What you need to do => Go to the line holding "anal (424, 527)" in the entries below and write out exactly every line down to and including the line holding "Next → (122, 2064)".

====== Excerpted records

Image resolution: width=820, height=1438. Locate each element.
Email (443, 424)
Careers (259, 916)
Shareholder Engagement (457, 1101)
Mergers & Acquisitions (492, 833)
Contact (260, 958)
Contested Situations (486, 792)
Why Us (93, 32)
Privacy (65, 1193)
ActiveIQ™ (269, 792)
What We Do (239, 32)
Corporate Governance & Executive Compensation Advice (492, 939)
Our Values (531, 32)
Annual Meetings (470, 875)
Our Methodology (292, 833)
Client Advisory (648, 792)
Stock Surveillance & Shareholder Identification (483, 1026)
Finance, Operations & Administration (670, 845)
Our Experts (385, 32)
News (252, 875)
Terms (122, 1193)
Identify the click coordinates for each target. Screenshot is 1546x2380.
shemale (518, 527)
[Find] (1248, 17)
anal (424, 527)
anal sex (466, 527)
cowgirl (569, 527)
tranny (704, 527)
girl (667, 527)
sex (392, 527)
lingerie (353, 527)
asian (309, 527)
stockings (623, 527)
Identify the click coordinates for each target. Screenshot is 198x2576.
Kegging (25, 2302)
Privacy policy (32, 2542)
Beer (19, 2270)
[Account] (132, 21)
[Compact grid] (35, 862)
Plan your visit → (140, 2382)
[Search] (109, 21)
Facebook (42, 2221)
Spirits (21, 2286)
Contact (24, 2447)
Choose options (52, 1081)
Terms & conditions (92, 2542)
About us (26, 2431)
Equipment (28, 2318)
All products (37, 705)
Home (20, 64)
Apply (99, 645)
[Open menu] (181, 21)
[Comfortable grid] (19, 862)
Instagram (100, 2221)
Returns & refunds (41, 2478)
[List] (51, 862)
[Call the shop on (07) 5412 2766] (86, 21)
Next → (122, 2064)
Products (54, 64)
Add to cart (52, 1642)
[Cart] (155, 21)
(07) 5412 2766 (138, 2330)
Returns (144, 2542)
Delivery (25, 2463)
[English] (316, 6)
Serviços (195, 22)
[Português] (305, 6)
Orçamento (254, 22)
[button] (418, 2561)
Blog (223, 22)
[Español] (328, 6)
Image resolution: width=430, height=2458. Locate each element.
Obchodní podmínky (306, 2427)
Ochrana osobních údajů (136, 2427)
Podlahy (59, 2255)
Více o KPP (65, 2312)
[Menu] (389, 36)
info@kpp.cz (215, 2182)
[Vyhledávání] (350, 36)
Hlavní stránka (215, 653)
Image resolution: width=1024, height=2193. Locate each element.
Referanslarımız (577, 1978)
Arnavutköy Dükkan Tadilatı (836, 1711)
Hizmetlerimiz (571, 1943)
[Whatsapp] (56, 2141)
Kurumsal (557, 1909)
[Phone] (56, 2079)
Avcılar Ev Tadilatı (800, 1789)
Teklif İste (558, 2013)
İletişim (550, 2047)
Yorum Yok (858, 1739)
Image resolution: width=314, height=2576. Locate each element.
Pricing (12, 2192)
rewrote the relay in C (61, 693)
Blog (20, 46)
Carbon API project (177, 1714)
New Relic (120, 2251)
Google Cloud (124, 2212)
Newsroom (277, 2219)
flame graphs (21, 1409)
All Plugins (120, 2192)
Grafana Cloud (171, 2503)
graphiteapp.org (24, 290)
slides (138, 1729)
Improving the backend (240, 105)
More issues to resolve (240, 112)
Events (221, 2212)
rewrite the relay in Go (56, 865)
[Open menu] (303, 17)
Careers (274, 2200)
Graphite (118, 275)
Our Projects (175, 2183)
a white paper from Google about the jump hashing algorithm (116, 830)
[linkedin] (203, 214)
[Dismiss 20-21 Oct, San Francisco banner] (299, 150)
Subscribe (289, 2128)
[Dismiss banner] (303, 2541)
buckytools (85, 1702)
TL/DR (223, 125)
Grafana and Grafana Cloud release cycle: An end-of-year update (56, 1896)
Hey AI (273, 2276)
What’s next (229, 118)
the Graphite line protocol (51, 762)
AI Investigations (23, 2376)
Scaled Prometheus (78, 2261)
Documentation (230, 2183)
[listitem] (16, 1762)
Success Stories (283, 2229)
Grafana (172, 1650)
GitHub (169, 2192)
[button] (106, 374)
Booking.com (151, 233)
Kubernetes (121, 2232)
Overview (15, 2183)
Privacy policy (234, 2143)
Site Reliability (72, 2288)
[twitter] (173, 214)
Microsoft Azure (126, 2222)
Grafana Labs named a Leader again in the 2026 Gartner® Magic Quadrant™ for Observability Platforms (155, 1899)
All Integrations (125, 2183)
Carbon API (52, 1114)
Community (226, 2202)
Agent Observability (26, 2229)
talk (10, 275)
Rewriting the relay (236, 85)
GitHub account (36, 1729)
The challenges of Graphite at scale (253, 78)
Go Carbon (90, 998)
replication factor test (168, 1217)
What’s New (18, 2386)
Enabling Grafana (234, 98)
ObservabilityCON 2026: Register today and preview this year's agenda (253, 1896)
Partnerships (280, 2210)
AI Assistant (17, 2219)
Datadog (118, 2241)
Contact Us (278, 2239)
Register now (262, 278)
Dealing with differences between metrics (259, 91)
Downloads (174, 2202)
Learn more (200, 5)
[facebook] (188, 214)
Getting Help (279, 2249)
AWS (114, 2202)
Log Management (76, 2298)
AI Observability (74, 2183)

============

Answer area =>
anal (424, 527)
anal sex (466, 527)
cowgirl (569, 527)
tranny (704, 527)
girl (667, 527)
sex (392, 527)
lingerie (353, 527)
asian (309, 527)
stockings (623, 527)
Identify the click coordinates for each target. Screenshot is 198x2576.
Kegging (25, 2302)
Privacy policy (32, 2542)
Beer (19, 2270)
[Account] (132, 21)
[Compact grid] (35, 862)
Plan your visit → (140, 2382)
[Search] (109, 21)
Facebook (42, 2221)
Spirits (21, 2286)
Contact (24, 2447)
Choose options (52, 1081)
Terms & conditions (92, 2542)
About us (26, 2431)
Equipment (28, 2318)
All products (37, 705)
Home (20, 64)
Apply (99, 645)
[Open menu] (181, 21)
[Comfortable grid] (19, 862)
Instagram (100, 2221)
Returns & refunds (41, 2478)
[List] (51, 862)
[Call the shop on (07) 5412 2766] (86, 21)
Next → (122, 2064)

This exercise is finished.